Your response should consist of the entire listing, transcribed exactly, with every image left out.

START DATASET RECORDS

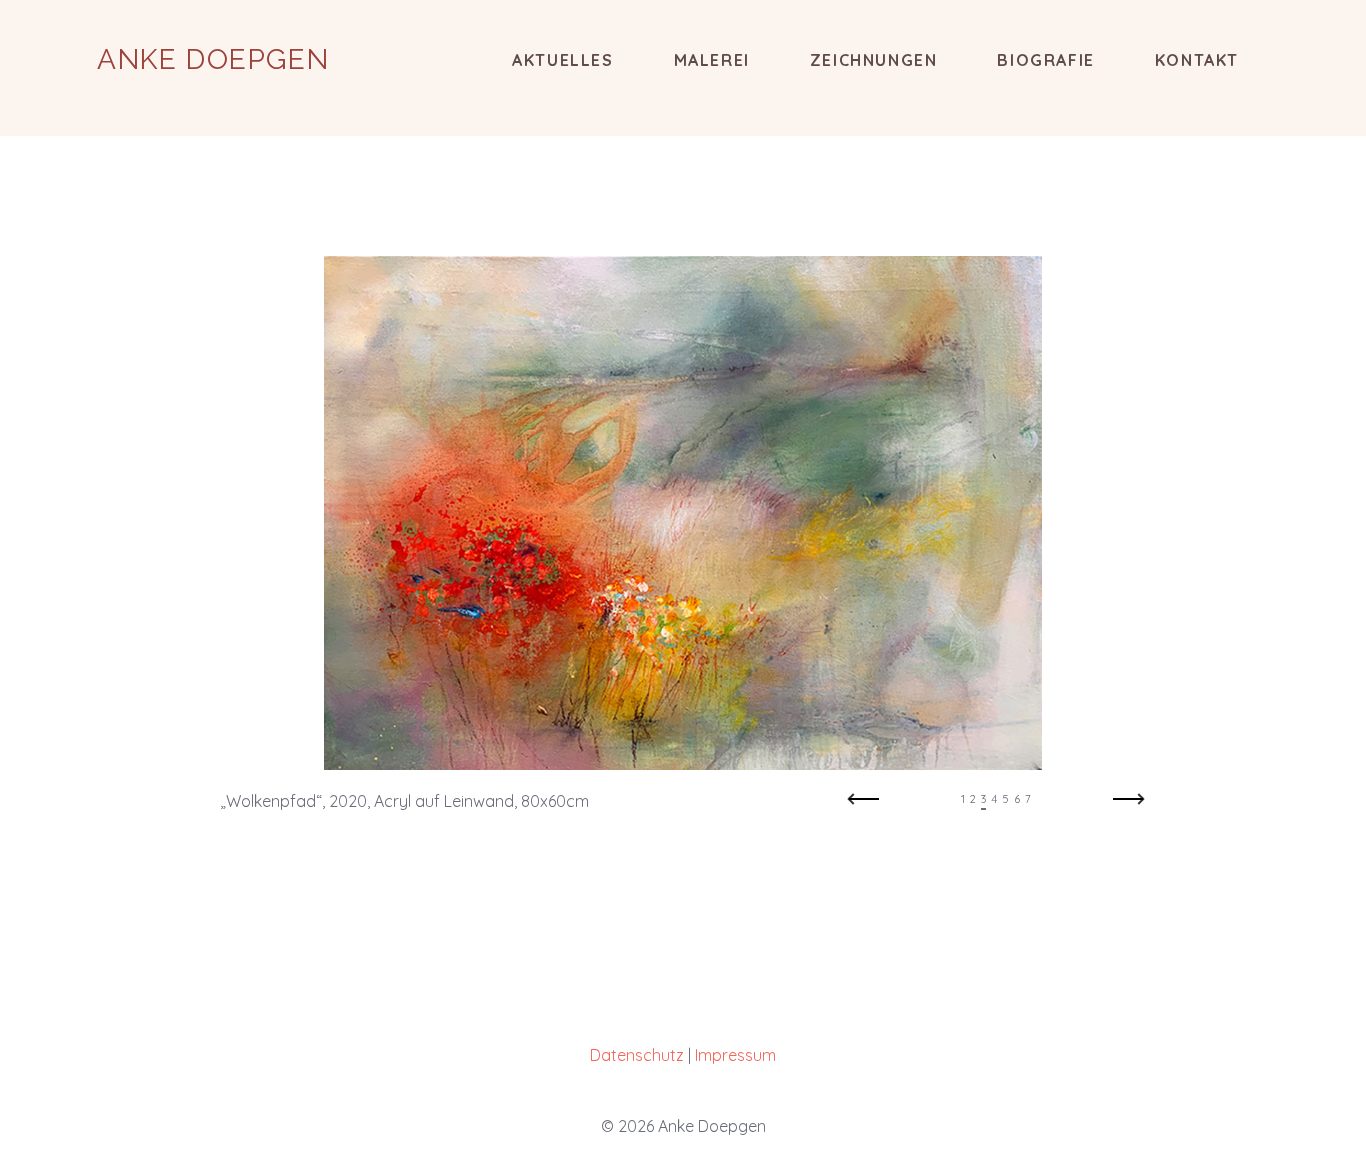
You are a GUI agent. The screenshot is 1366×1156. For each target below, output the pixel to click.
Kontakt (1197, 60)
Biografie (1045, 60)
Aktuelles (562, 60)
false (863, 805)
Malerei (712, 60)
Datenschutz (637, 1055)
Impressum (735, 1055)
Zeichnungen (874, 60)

END DATASET RECORDS

### WRITTEN SOLUTION
You are a GUI agent. The screenshot is 1366×1156. For each target below, output the pixel to click.
Kontakt (1197, 60)
Biografie (1045, 60)
Aktuelles (562, 60)
false (863, 805)
Malerei (712, 60)
Datenschutz (637, 1055)
Impressum (735, 1055)
Zeichnungen (874, 60)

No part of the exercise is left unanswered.